– А, вот, опять что-то смешное… «Do you know what it means, to be left this way»… – выхватывала Елена фразы из композиции и пыталась перевести (что было проще) – и уловить хоть какой-то смысл (что было гораздо труднее!).
– Ну понятно! – радостно комментировал Дьюрька. – Она его продинамила! Или, вернее, он его продинамил (он же педик! если верить ему, что он не хочет звучать как парень!). Короче – завели парня: у него уже руки трясутся – и бросили. Конечно, у него теперь голова бо-бо! Еще бы! – с уморительным цинизмом произносил целомудренный Дьюрька.
Елена страшно гордилась, что знает хотя бы начатки английского – но сейчас она скорее была бы готова дорого приплатить, чтобы наоборот перестать понимать вздохи, на плющащей громкости несущиеся из динамика, – потому что, по мере семантического разбора идиотских текстов с Дьюрькой на пуфиках, несказанное очарование («крутяк, диско, темнота, крутейшая западная музыка») – катастрофически развеивалось.
То ли от этого рябого мерцания, то ли от духоты – из-за все время выхлопывающего откуда-то удушливого, искусственного, голубизной фосфоресцирующего тумана, Елена почувствовала астматический спазм в бронхах.
Стараясь держаться бодро, Елена бросили Дьюрьку на пуфах, и пошла осматривать дискотеку, говоря себе, что надо радоваться, что это круто, что ей должно это нравиться, потому что в ее несчастной стране ничего этого нет. В дверях другого зала ее встретил Кудрявицкий.
– Пойдем чего-нибудь выпьем, – обняв ее, закричал Кудрявицкий ей в ухо, стараясь переорать грохот музыки.
Она быстро прошла мимо, в следующий зал, – где бабец с луженой глоткой из динамиков уже в двадцатый раз предупреждала дружка: «ты знаешь, она немного опасна». А Кудрявицкий приплясал вдогонку, уже источая запах то ли приторного одеколона, то ли пунша.
Озираясь по сторонам, и пятясь от активно вибрирующих человеческих сгустков, она врезалась спиной в Воздвиженского: и впервые со времени приезда в Мюнхен они неловко улыбнулись друг другу – не зная, куда себя девать посреди танцующих тел.
Двое незнакомых немецких парней («геи, кажется, – приставать не будут», – с надеждой успела подумать Елена, не успевая толком разглядеть слева и справа томную, извивающуюся, сильно парфюмированную фиолетовость) схватили ее за руки и потащили в нижний, совсем темный, зал, на серый блестящий танцпол с тусклой подсветкой из пола – а втащив ее в движущуюся гущу, довольные, развернулись друг к дружке, и, игриво копируя жесты друг друга зеркалом, стали симметрично выбрасывать руки вверх, павианьи вибрируя в направлении друг друга бедрами.

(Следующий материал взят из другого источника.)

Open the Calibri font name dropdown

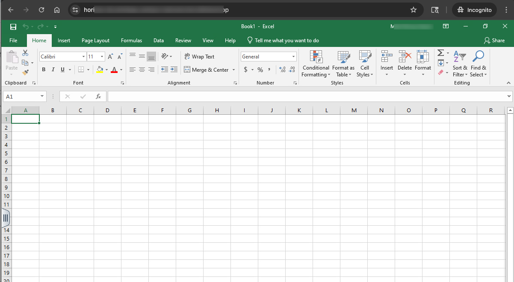(83, 57)
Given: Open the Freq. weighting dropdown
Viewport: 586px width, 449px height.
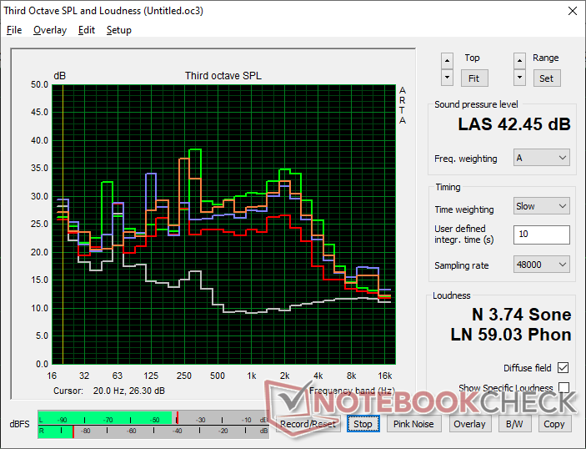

Из темной массы выскользнуло на секунду лицо Ольги Лаугард, плясавшей бок о бок с размашистой, тициановских форм, гладковолосой немкой Ташей – своей партнершей по гимназии.
Заслышав очередной проигрыш, все немцы завизжали, и упали на пол, расселись в позе лотоса, и, орудуя коленями, как брюхоногие, быстро сгруппировались в круг, и под вступительные ударники начали синхронно хлопать то самих себя, то – своих соседей, то в ладоши, а то по ляжкам – с такой отвратительной слаженностью, как будто годами сидели и репетировали: we will, we will rock you! Клац-клац-клац, стук-стук-стук, буб-бум-бум!
Мутировавшая аллеманда, – с ужасом догадалась Елена.
Синие ромашковые поля. Ромашка размноженной плоти с неприятной цикличностью отрывает самой себе лепестки, вращается, вибрирует, наращивает агрессивные акриловые ногти, сосредотачивается, вызревает – и вдруг атакует из тумана синьки радиоактивной тычинкой – бросок, – и Елена сама оказалась затянута на пол, в эту безумную ромашку: немка Таша вдруг обернулась и, цепко вдернула ее фиолетовым наручником своей толстой руки в экс-белой блузе.